The offshore wind sector is not just driving the revitalisation of the manufacturing sector in the UK, it is also deploying some cutting-edge technology.
The latest offshore wind farms employ turbines with a typical power capacity of 3 to 3.6 megawatts (MW) but, targeting the Crown Estate’s 33-gigawatt (GW) Round 3 programme where construction is set to start in the middle of the decade, the world’s leading turbine makers are bringing to market machines with double the capacity.
These turbines will be taller than The Gherkin building in London and have turbine-rotor diameters larger than the London Eye. They will stand in waters up to 60 metres deep and, in some cases, more than 200 kilometres from shore.
French power generation equipment manufacturer Alstom has designed its first offshore wind turbine – the 6MW Haliade 150 – with Round 3 in mind. Once serial production commences in 2014, Alstom plans to install 200 of the turbines, which are designed to operate at a depth of around 35 metres and a wind speed of 9.5 metres/second, every year in the UK and France, equivalent to 1.2GW of new capacity per annum.
Frederic Hendrick, Alstom’s vice-president of offshore wind, believes 6MW is the optimum size of turbines for Round 3. “We looked at various power ratings up to 10MW and what is required in terms of blade length, the weight of the nacelle and the implications for the turbine substructure, which can account for 30 to 40 per cent of the total cost. We found 6MW to offer the best value in terms of total cost of electricity.”
Turbines will be taller than The Gherkin and have rotor diameters larger than the London Eye
Siemens is also launching a 6MW turbine, the SWT-6.0. The German company has started building two test machines at Danish utility Dong Energy’s Gunfleet Sands array off the Essex coast. When they come on line in November, these will be the biggest turbines deployed in the UK.
Both manufacturers have opted for direct drive permanent magnet generators rather than gearboxes, which are prone to malfunction in the harsh, turbulent environment of an offshore wind farm. Henrik Stiesdal, chief technology officer of Siemens Wind, says direct drive generators also make the nacelle lighter, thus reducing stress on the substructure.
“So far, large wind turbines have always been heavier per megawatt than small ones,” he says. “The SWT-6.0 breaks this rule and has a weight per megawatt similar to many machines in the 2-3MW range.”
It is not clear that ever-larger turbines will be cost-effective, says Alstom’s Mr Hendrick. “It would be easy to make a 10MW turbine, but it would have a poor capacity factor. Our customers need simple, robust, reliable and efficient machines to minimise maintenance costs, which are a killer for offshore wind.” Alstom hopes the Haliade 150 will need to be maintained only once a year.

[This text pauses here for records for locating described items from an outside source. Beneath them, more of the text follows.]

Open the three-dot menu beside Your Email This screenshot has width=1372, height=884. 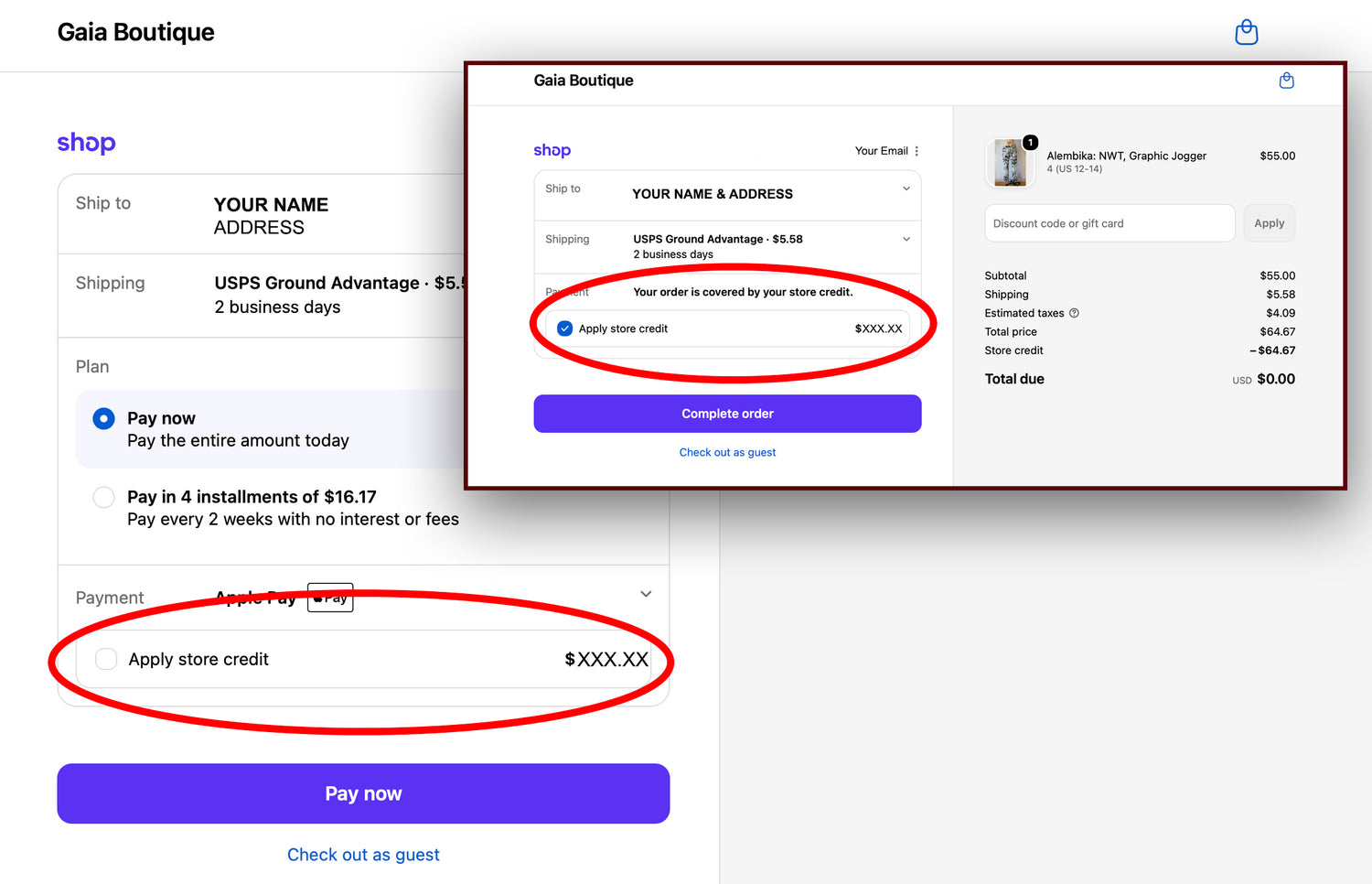coord(916,151)
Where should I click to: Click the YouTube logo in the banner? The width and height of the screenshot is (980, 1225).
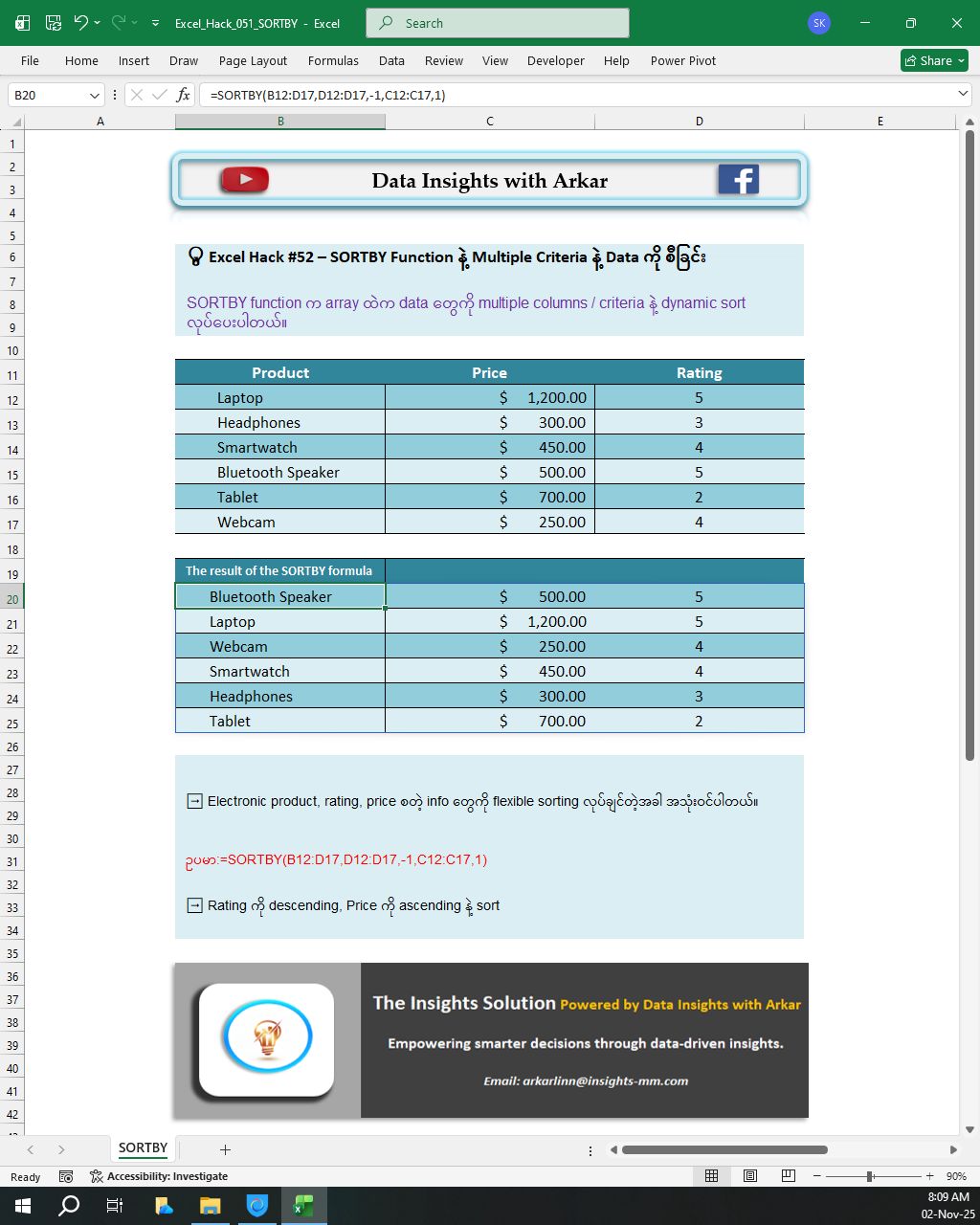pyautogui.click(x=245, y=180)
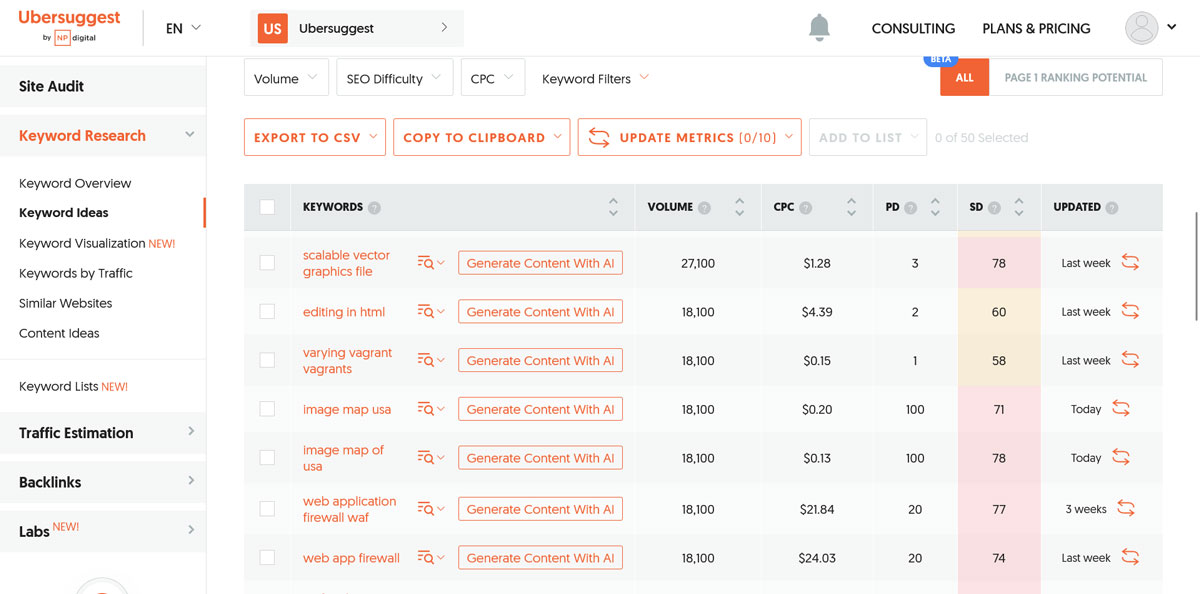Select the varying vagrant vagrants checkbox
The height and width of the screenshot is (594, 1200).
pyautogui.click(x=267, y=361)
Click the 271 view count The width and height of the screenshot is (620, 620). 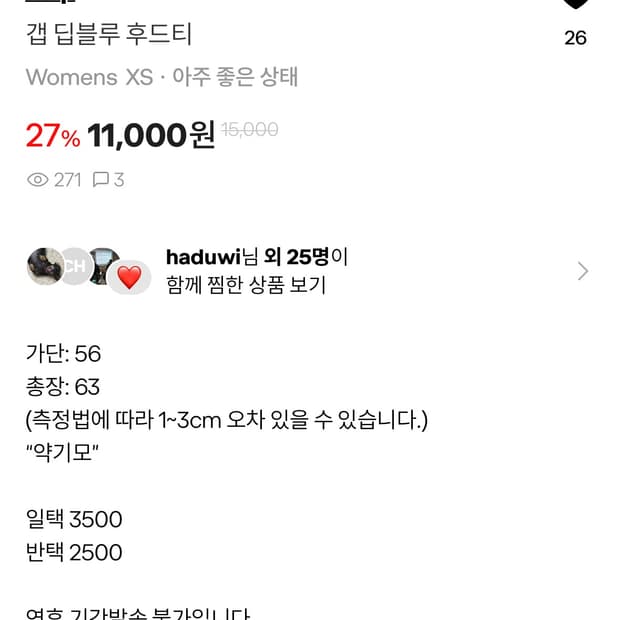tap(67, 180)
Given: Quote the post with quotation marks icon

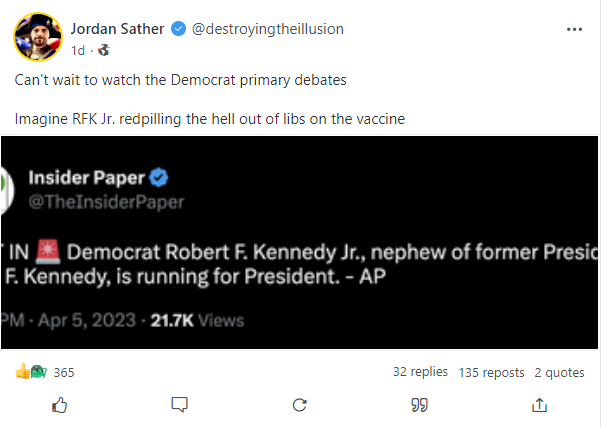Looking at the screenshot, I should click(x=420, y=404).
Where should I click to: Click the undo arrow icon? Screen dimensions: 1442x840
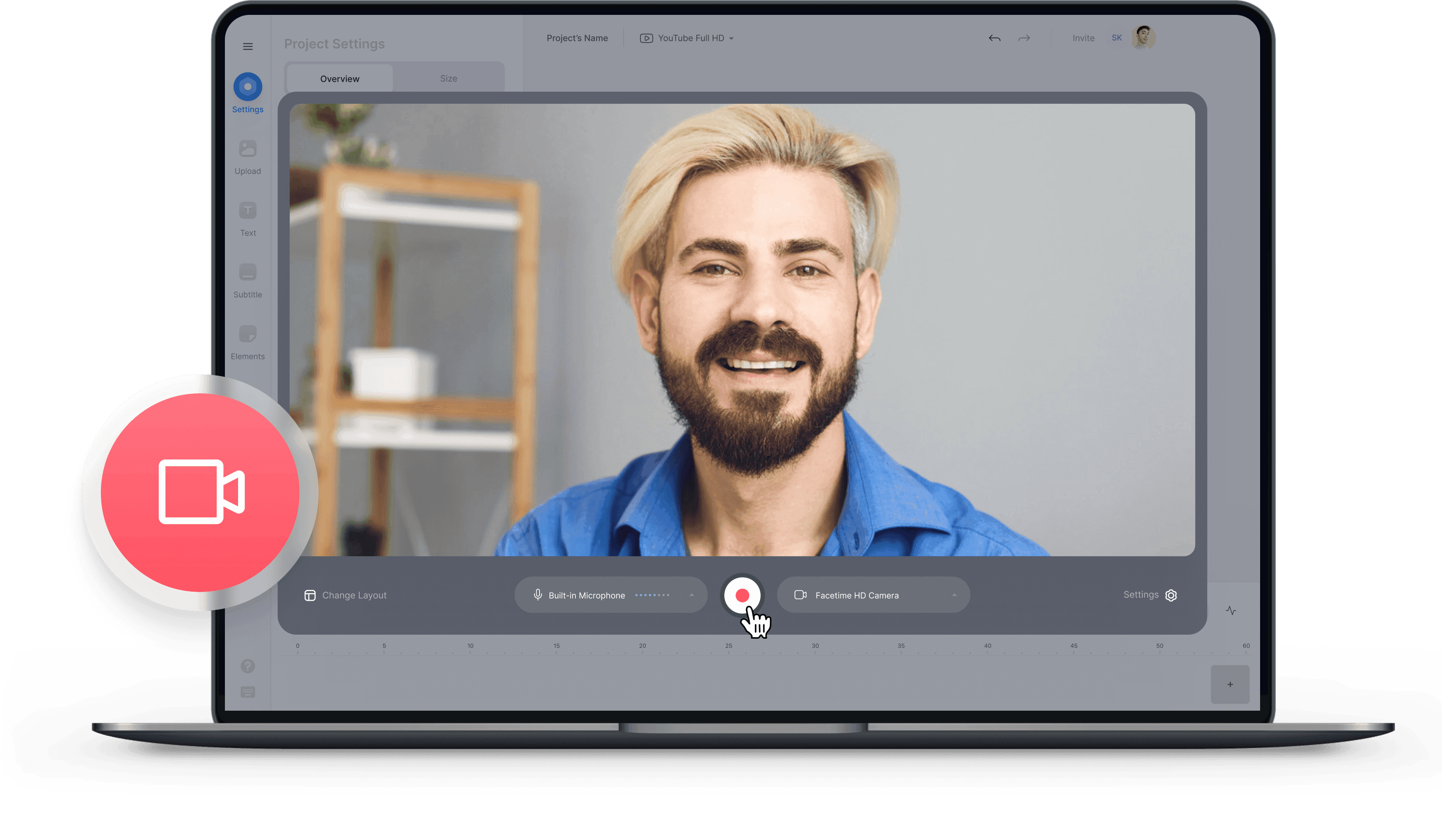pyautogui.click(x=995, y=38)
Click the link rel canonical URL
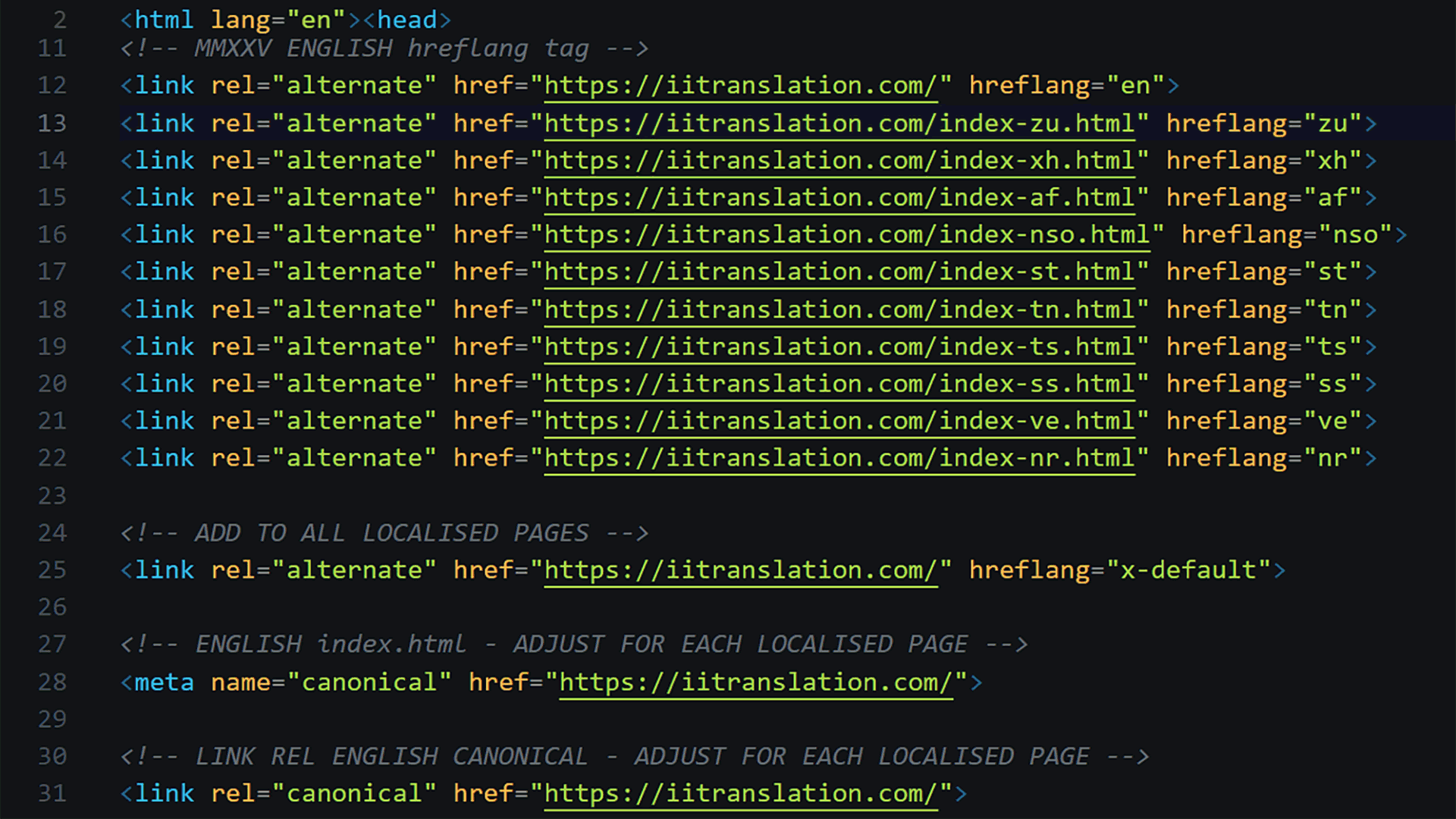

Larger turbines need larger foundations and at depths of 30 metres or more, low-tech, relatively low-cost steel monopiles hammered into the seabed start to become impractical. Steel jacket foundations, which resemble miniature oil rigs, will play a significant role in Round 3.
To exploit the deeper waters off the north-west coasts of Scotland and Cornwall, however, something more radical will be needed: floating turbines. The Energy Technologies Institute is looking at proposals to build a £25-million floating wind turbine demonstration project, which will see the installation of a 5-7MW prototype in waters 60 to 100 metres deep by early-2016.
Current floating designs envisage using horizontal-axis turbines that look similar to current models, but floating vertical-axis wind turbines are under active exploration, says Dr Simon Harrison, Mott MacDonald’s director of energy. “If they show promise, they are going to be the way forward for deep-water offshore wind farms.”